Well, maybe not! When I got the car, it didn’t match what the appraiser had reported. The car had several issues: The brakes were leaking, the back seat did not match the model year, and so on and so forth. The point is that I paid for a second opinion and what I got was nothing more than someone taking my money. So, how do you know when you’re getting a good second opinion?

Many shoemakers will tell you that they do very well making shoes but their children are running around in bare feet. We call this the cobbler’s children scenario. In other words, I’ve got time to make very fashionable shoes for my clients, but I don’t have time to take care of my own world.

We’ve had several advisors come to us and explain that they’re doing well managing their money, but if something happened to them, they want their family taken care of, so they gave us the opportunity to meet their spouse. In doing so, we find out how they like to invest money and what control features they want to have. We also develop an ongoing relationship with the spouse so that when the time comes for them to stop working or retire, they know that we’re there to support them and take care of their assets.

As I’m nearing the golden age of 65 and applying for Medicare, I felt it was time for me to do the same and take my own advice to get a second opinion. As I looked at the pros and cons of the financial advisors I know, I came to the conclusion that the best second opinion I can get is from my team here at Mattson Financial Services. 

My teammates Gerald Green and Taylor Steward and I have been asked to speak to other advisors at events about the processes we’ve put in place, including reviews and opportunities we have for our clients.

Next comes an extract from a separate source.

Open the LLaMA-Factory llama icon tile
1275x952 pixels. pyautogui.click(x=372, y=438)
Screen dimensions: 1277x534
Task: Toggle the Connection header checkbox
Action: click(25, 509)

Recently we attended such an event. Nationally, we ranked at No. 2. However, if you take us out of the equation, of the top 10 advisors out there, three of them were people we had trained. Those three plus us equals 40% of top advisors throughout the U.S. 

Knowing our firm and training is among the best, I directed Taylor and Gerald to take a look at everything my wife, Nancy, and I have and to give us a report like they’d give any other client, including what deficits, if any, we’re now facing.

The fact is that what we don’t know, we can’t see or react upon. So, as I enter Medicare age with Nancy and we’ve done our planning, updated our trust periodically over the years, and grown substantial wealth, like many of our clients, way beyond our imagination, it’s time to sit back and allow others to see if there’s a way maybe we can do it a little bit better.

A good report shouldn’t show a rosy picture with nothing wrong. I know in my own case, there are going to be things they see and will wonder why I made certain decisions and have ideas for how I can do things differently. And I expect a written communication, just like we give our clients, about what’s good and bad and the changes we may need to implement. 

We want you to know that everybody in our firm has reviews, and while numbers and returns of markets have been good lately, we can’t expect them to stay that way. We’ve already made plans for a market downturn as well as hyperinflation and double-digit tax increases. Let me be clear: I’m not saying this is going to happen. I’m saying if it does, we are prepared to take action to make sure you are in the best position possible.

As we move forward in these uncertain times, and as markets adjust, taxes change, inflation grows, we’re here, ready, able, and willing to take on a new environment — whatever it shall be. Not just today, but tomorrow. And not just me, but my staff members that are ready and capable as much as I.

Enjoy the holidays with your family and remember, if not today, then when?